Face Mask Detection using YoloV3 and YoloV4 - video outputs can be found here
All training was done using Google Colab's GPUs, details about what GPU was used are available in the log files
It is best to follow along with AlexeyAB's repo found here.
To train from scratch you will need to download the weights for either YoloV3 or YoloV4.
To use the weights from my traing set you can find the YoloV3 weights here and YoloV4 weights here.
You will also need to download the test data, a zip of it can be found here
Once you have everything downloaded - you can just update the file paths I already have in the folders yolov(3/4). For example the yolov3-face_mask-setup.data file, it references everything from darknet, so make sure the file references are based on that.
Then you need to make sure all the file paths are also correct when running or testing the darknet command line script.
I.e: this was what I used based on my file locations, they will need to be updated depending on your set up (note colab also timed out on me so you can see that I was reusing the last.weights instead of the downloaded weights for yoloV4)
!./darknet detector train ../FaceMask_Code/yolov4/yolov4-face-mask-setup.data ../FaceMask_Code/yolov4/yolov4-face-mask-train.cfg ../FaceMask_Code/yolov4/backup/yolov4-face-mask-train_last.weights -dont_show -map 2> ../FaceMask_Code/yolov4/train_log.txt
The following descriptions are based on the OpenCV Course 2 material you can get course information here
"When the batch size is set to 64, it means 64 images are used in one iteration to update the parameters of the neural network."
"Even though you may want to use a batch size of 64 for training your neural network, you may not have a GPU with enough memory to use a batch size of 64. Fortunately, Darknet allows you to specify a variable called subdivisions that lets you process a fraction of the batch size at one time on your GPU."
"Momentum is used to penalize large weight changes between iterations."
"One of the ways to mitigate this(over fitting) problem is to penalize large value for weights. The parameter decay controls this penalty term."
"The parameter learning rate controls how aggressively we should learn based on the current batch of data. Typically this is a number between 0.01 and 0.0001."
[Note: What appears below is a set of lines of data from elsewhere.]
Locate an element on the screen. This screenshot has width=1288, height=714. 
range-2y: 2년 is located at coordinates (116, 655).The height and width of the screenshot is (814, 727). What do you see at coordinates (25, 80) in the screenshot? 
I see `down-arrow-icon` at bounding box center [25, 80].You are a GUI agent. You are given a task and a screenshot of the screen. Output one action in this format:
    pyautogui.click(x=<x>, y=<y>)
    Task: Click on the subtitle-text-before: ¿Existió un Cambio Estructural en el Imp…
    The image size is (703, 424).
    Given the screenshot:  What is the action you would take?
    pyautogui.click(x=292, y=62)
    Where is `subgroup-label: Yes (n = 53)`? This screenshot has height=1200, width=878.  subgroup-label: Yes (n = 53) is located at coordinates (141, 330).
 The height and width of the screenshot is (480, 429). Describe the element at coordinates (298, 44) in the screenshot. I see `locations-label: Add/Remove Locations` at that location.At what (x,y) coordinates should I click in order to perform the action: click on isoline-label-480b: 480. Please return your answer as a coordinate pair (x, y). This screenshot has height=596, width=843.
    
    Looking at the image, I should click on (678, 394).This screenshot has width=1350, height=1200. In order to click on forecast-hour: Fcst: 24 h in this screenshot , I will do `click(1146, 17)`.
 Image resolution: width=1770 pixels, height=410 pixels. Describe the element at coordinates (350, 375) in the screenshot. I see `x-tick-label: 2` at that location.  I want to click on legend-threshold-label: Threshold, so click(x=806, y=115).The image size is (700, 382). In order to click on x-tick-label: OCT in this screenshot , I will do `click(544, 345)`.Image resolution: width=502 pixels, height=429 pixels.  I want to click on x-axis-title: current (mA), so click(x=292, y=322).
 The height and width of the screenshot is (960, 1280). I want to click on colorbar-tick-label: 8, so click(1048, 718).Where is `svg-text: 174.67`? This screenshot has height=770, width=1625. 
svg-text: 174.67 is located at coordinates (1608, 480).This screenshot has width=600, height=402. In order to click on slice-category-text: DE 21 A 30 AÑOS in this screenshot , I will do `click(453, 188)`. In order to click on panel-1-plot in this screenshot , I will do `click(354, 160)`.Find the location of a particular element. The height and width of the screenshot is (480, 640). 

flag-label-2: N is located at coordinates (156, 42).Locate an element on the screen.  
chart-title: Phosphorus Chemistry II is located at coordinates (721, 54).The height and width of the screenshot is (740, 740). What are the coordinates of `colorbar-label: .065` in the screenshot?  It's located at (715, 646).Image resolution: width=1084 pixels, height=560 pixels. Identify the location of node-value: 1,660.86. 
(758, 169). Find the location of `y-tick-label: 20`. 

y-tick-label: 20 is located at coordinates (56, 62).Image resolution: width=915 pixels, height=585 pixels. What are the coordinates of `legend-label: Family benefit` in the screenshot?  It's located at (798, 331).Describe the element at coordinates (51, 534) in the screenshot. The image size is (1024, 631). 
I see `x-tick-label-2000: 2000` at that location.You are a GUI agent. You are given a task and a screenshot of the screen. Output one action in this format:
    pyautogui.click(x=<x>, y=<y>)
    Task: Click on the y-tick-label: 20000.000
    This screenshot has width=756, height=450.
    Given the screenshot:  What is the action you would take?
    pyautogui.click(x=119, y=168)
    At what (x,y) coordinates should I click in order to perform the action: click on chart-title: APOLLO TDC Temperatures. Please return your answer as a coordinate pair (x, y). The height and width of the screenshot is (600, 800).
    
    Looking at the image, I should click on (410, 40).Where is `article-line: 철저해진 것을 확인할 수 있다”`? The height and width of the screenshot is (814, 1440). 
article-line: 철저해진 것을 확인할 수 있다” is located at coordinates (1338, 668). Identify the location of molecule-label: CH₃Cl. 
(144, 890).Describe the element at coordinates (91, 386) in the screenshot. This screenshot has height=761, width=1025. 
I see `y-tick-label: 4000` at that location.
At the beginning of the training process, we are starting with very generic information so the learning rate should be high. As the neural network sees more data, the weights should change less aggressively hence, the learning rate should decrease over time. In the configuration file, this decrease in learning rate is accomplished by first specifying that our learning rate decreasing policy is steps. The learning rate will start from 0.001 and remain constant for 1000 iterations (burn_in), and then it will multiply by scales to get the new learning rate.
Even though the learning rate should be high in the beginning and low later on - it has been found that the training speed tends to increase if we have a lower learning rate for a short period of time at the very beginning. This is controlled by the burn_in parameter.
Quality data can be hard to come by and labeling the data is time consuming so we can use Darknet's built in data augmentation to change the image slightly in order to make our predictions more robust.
For YoloV3 the config parameters were set to
batch=16
subdivisions=8
width=608
height=608
channels=3
momentum=0.9
decay=0.0005
angle=10
saturation = 1.5
exposure = 1.5
hue=.1
learning_rate=0.001
burn_in=1000
max_batches=10000
policy=steps
steps=7000,8000,9000
scales=.1,.1,.1
The batch size was set to 16 by default from the OpenCV Course - I left it as is. Possibly changing it to 64 may have helped with accuracy. Width and height were both increased to 608 to improve the accuracy. Also updating the angle to 10 also helped improve the accuracy. I had to set the max_batch to 10000 as I was not getting great results with YoloV3 and it needed extra time to train - also that is why I manually set the steps to such high numbers to slow down the training and hopefully improve the accuracy.
For YoloV4 I changed the training config parameters
batch=64
subdivisions=64
width=608
height=608
The GPU from Google Colab was crashing with any subdivision less than 64 so I had no choice on this one. When training YoloV3 and reading AlexeyAB's documentation, it seemed that larger images would lead to more accuracy, and 608 pixels worked out well for me.
For YoloV4 I also updated the following
burn_in=1000
max_batches = 6000
policy=steps
steps=5400
scales=.1
The burn in of 1000 was the default and it worked well, then I just followed the 6000 minimum max_batches rule and the 90% rule for the steps that were laid out in the documentation.
The only other things that were changed were for the class size and filters that are dependent on the class sizes
[convolutional]
size=1
stride=1
pad=1
filters=21 # <- here
activation=linear
[yolo]
mask = 6,7,8
anchors = 12, 16, 19, 36, 40, 28, 36, 75, 76, 55, 72, 146, 142, 110, 192, 243, 459, 401
classes=2 # <- AND here
With YoloV3 I was able to get 84% accuracy.
With YoloV4 I was able to get about 89% accuracy - though I was lazy and stopped training after only around 1300 batches for YoloV4 as the results were good enough for this project. If I had training longer it is possible it may have been a few percent higher.
You can check the .png files for these percentages.